• [Given instruction A]: Read the Patna High Court judgment below and decide whether each statement agrees with it. For each one, answer yes or no and quote the deciding words of the judgment exactly: (i) the petitioner worked as a Clerk in the Civil Courts at Deoghar; (ii) the Charge Memo contained five charges; (iii) the petitioner was dismissed from service with effect from 01.06.2002.

## begin Text block

MANU/BH/0406/2020

True Court CopyTM BLJ

IN THE HIGH COURT OF PATNA

Civil Writ Jurisdiction Case No. 12192 of 2005

Decided On: 21.08.2020

Appellants: Shashi Kumar Singh Vs. Respondent: The State of Bihar and Ors.

Hon'ble Judges/Coram:
Madhuresh Prasad

JUDGMENT

Madhuresh Prasad, J.

1. Heard learned counsel for the petitioner and the learned counsel appearing for the respondents.

2. The petitioner has assailed the order dated 03.06.2002 bearing No 823 whereby the District & Sessions Judge, Madhubani has dismissed the petitioner from service with effect from 01.06.2002. The petitioner has sought a direction for payment of arrears of salary which he alleges to be due since 01.07.2000. He has also prayed for reinstatement in service.

3. The brief factual background is that the petitioner was working as a Clerk in the Civil Courts at Deoghar. On administrative grounds, he was transferred from Deoghar Judgeship, to Madhubani District, for which he was relieved in the afternoon of 28.04.1998.

4. Vide Memo dated 15.06.2001, the Judge Incharge, Nazarat and Administration, Jhanjharpur (Madhubani Judgeship) was directed to call for a show cause from the petitioner and to conduct enquiry against him. On 23.06.2001, the petitioner was served with a Charge Memo calling upon him to submit his reply thereto. The Charge Memo contained four charges. Charge No 1 was that upon his relieving from Deoghar on 28.04.1998, the petitioner submitted his joining at the transferred place of posting in the Judgeship at Madhubani on 01.07.2000. Thus, he had not complied with the transfer order from 28.04.1998 till 01.07.2000. The other three charges, contained in the Charge Memo, allege that the petitioner has been absent without leave for the period 16.11.2000 to 07.12.2000, 16.12.2000 to 16.02.2001 and 20.02.2001 to 10.05.2001. Another and very serious allegation against the petitioner was that in respect of the period of absence, though attendance register for the dates of absence was crossed by the Presiding Officer indicating his absence, the petitioner has marked his attendance by overwriting upon the same without any permission.

## end Text block
## begin Material supplied

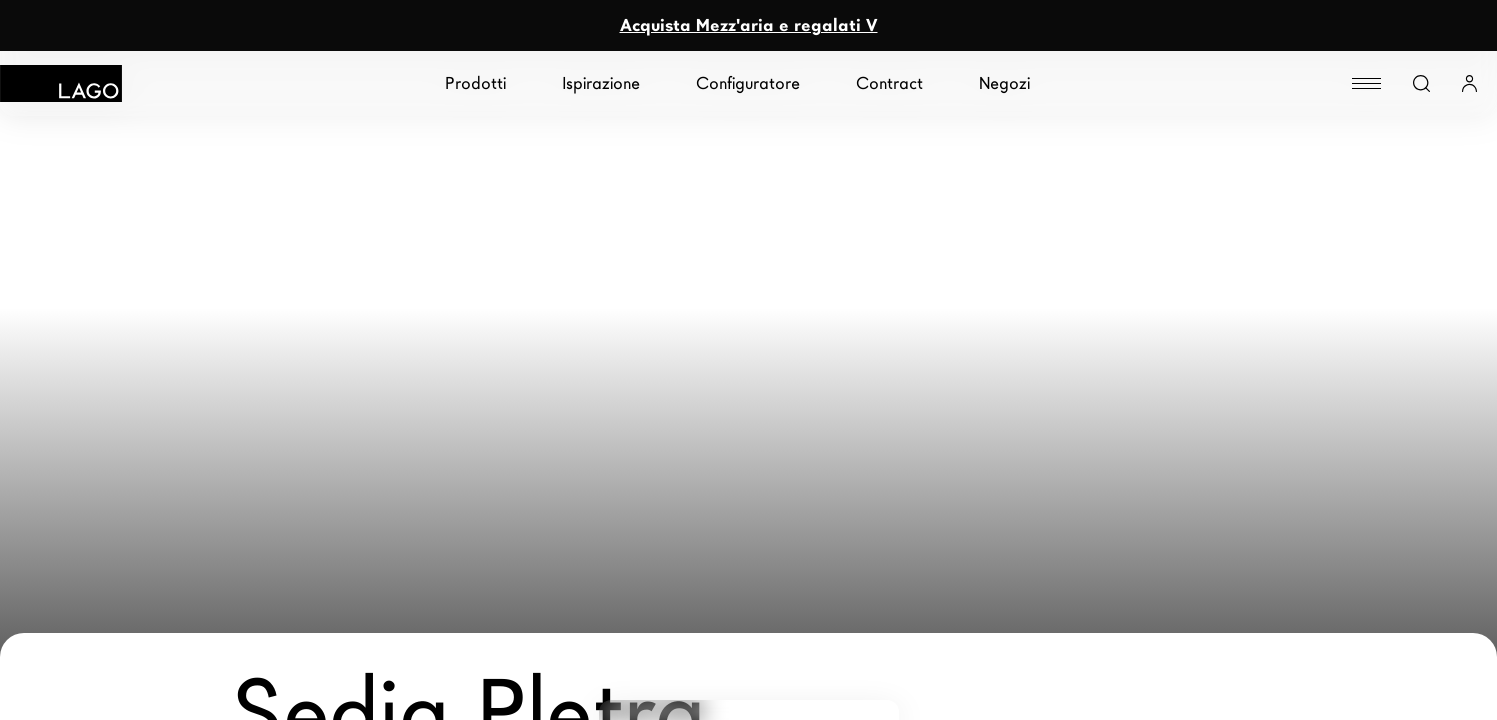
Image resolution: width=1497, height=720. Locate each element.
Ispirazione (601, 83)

## end Material supplied
## begin Material supplied

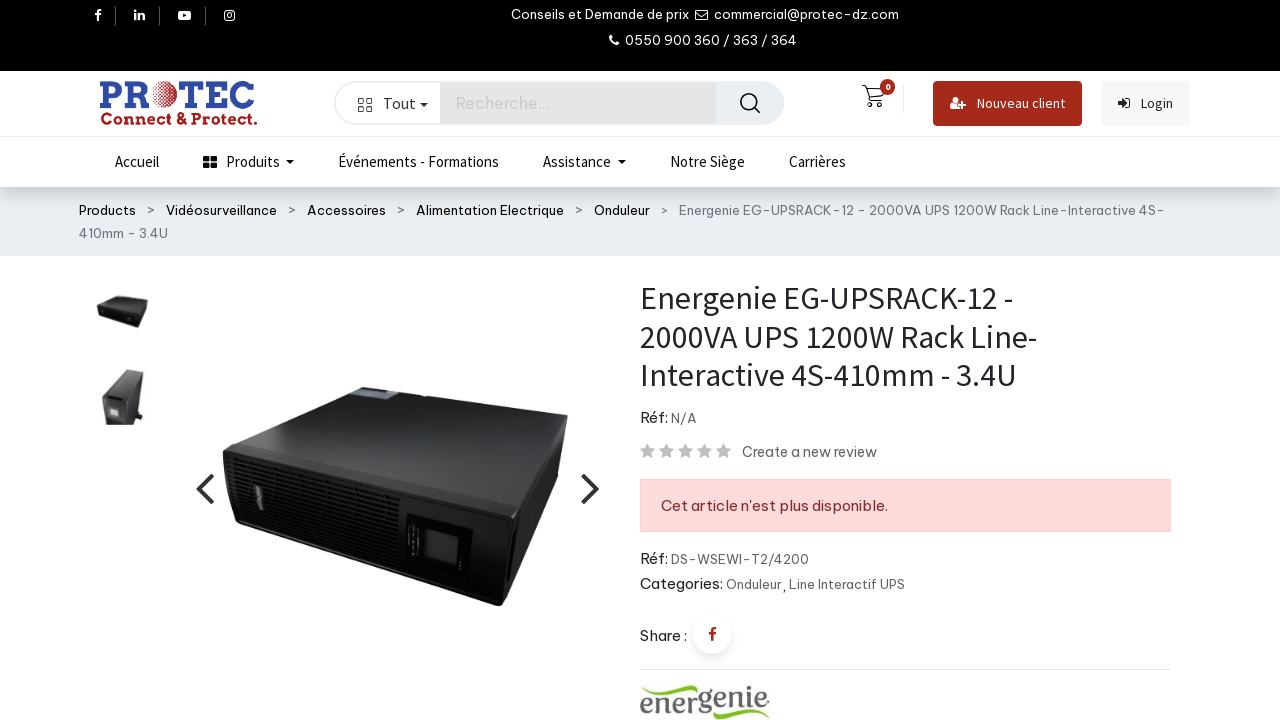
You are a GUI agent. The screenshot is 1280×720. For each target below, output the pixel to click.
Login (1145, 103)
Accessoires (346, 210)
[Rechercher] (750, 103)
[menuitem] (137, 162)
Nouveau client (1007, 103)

## end Material supplied
## begin Material supplied

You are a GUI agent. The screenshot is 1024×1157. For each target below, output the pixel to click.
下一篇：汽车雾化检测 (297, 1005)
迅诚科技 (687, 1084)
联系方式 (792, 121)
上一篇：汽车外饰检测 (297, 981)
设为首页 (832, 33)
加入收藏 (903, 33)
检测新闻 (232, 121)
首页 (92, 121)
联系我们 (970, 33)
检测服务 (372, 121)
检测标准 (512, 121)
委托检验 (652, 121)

## end Material supplied

• [Given instruction B]: Return, unchanged, the lines of the records between the line holding "You are a GUI agent. The screenshot is 1280×720." and the line holding "Nouveau client (1007, 103)", inclusive.

• [Complete output A]:
(i) Yes: "the petitioner was working as a Clerk in the Civil Courts at Deoghar"
(ii) No: "The Charge Memo contained four charges."
(iii) Yes: "has dismissed the petitioner from service with effect from 01.06.2002"

• [Complete output B]:
You are a GUI agent. The screenshot is 1280×720. For each target below, output the pixel to click.
Login (1145, 103)
Accessoires (346, 210)
[Rechercher] (750, 103)
[menuitem] (137, 162)
Nouveau client (1007, 103)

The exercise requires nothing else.